By Todd Corayer
Special to Outdoor Enthusiast Lifestyle Magazine

Fly fishing can be a daunting new sport if you’re coming over from traditional spin or bait casting gear and methods.  Fear of bridging the knowledge gap should not, however, because to keep you out of something as wonderful as casting the right fly line or catching that first fish on the fly. Do you need floating or sinking line? Do you need weight forward or not? Do you need a double or single taper? How about what size reel it will be used with? Is the water cold, warm or something in between? Are you targeting bonefish or brown trout? You’ll need to answer all those questions before you reach for your first box of fly line, which might cost you almost a hundred dollars. With such a learning curve, let’s start with one of the real basics: how to read a box of fly line.

Fly lines are weighted to properly load a fly rod since flies tied to the end obviously have essentially zero weight. Lines build energy on the rod and hopefully carry true when you release it. This means line weight is the place to start. If you’re casting a five weight rod matched with a 4/5 weight Abel native Cutthroat reel, you’ll want to spool it with a four or five weight line.

How to Read A Box of Fly LinePick up a box that states it’s a WF-4-F. The “WF” stands for weight forward.  The number 4 tells you it’s sized for a four weight reel and the “F” stands for floating. Most floating lines are weight forward; this means the line is weighted for a particular amount of length which is followed by the running line. If you look on the back, you’ll see a diagram explaining how the weight is distributed. That weighted section comes with a taper, a rise in the line which separates the head from the running line. You might see that the taper starts at about 30’ then continues for the length of the line, which is 90’ total.

Some lines have double tapers so it will say DT on the side. Double tapers have their weight spread evenly across the length of line. If the box is printed with DT-5-F, it’s a double taper (DT) five weight (5) floating (F) line. Having tapers on each end is pretty handy for turning the line around if you wear one end out over time and typically, double tapers are used for dry fly fishing. The down side to double tapers is they require a little more effort to get the line off the spool because you don’t get that heavier, separate end section, so you’ll be false casting a little more and because you don’t have a distinct section of weight on the end, they’re not as accurate as a forward weighted line.

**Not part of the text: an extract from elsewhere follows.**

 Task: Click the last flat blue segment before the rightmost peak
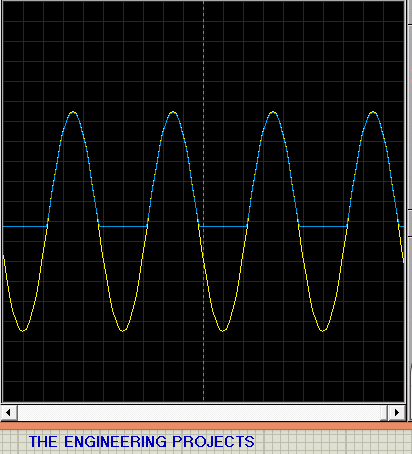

Then there’s sinking line. Obviously the whole point is to get your presentation down the water column but line can be tip heavy or sink at an almost even pace. When you get a little farther along in fly fishing, you can start shopping for line by grain weights, which is an actual line weight but for now, it’s the head we’re concerned with. If you go looking for striped bass or other saltwater species, grain weight can be really critical because you may need to get your line down as quickly as possible past the bluefish or black sea bass but for now, we’re good with the overall weight.

Full sinking lines are weighted more heavily towards the front so the running line will sink more slowly. Sinking lines are identified on fly boxes typically by Roman numerals, but not always. Intermediate sink lines are labeled with a II and they sink at around one to two inches per second. This is important since you don’t want to send your fly right past where the fish are holding because you used too heavy a tip. You likely won’t have need for anything heavier than a V since at some point the line itself becomes heavier than the head and the whole batch gets pretty cumbersome to cast. Type III lines will sink around 3 or 4 inches per second.

How to Read A Box of Fly LineSome sink tips are weighted in the front part of the line while the rest floats. With this setup, you can get your streamer down to the big browns while the running line stays on top, making it easier to control and cast again. So on the packaging, you might see WF6F/S3 which tells you it’s a weight forward (W) 6 weight (6) floating line (F) with a number 3 sink tip (S3). Now  if you’re looking for those stripers and they’re feeding under a school of bluefish, you need a fast sinking line with a heavy grain weight to get down quickly, or else those blues will be tearing up your flies and tippets. Scientific Anglers makes a Sonar Sink 30 Cold which has a 30’ extra fast sinking head and an intermediate weighted running line so that baby will sink fast, even in cold water, which can be tough on fly line.

To give you more advanced options, there are fly lines with a mix of sink rates. They’re called hybrids so you can have a two or even three different weighted sections on one line, giving you a different range of fly presentations. The box might say WF10S/S3/S5 so you’d have a weight forward (WF) 10 weight sinking (S) line which transfers to a Type III (S3) line then again to a Type V (S5) line. No one said this would be easy.

Don’t let the numbers scare you; fly fishing is a wonderful sport and there’s a good chance you’ll catch more fish when your lines are matched for particular conditions. Match a four weight rod to a four weight reel to a floating four weight line so you can toss an Adams dry fly to trout feeding on the surface. It doesn’t get any better than that.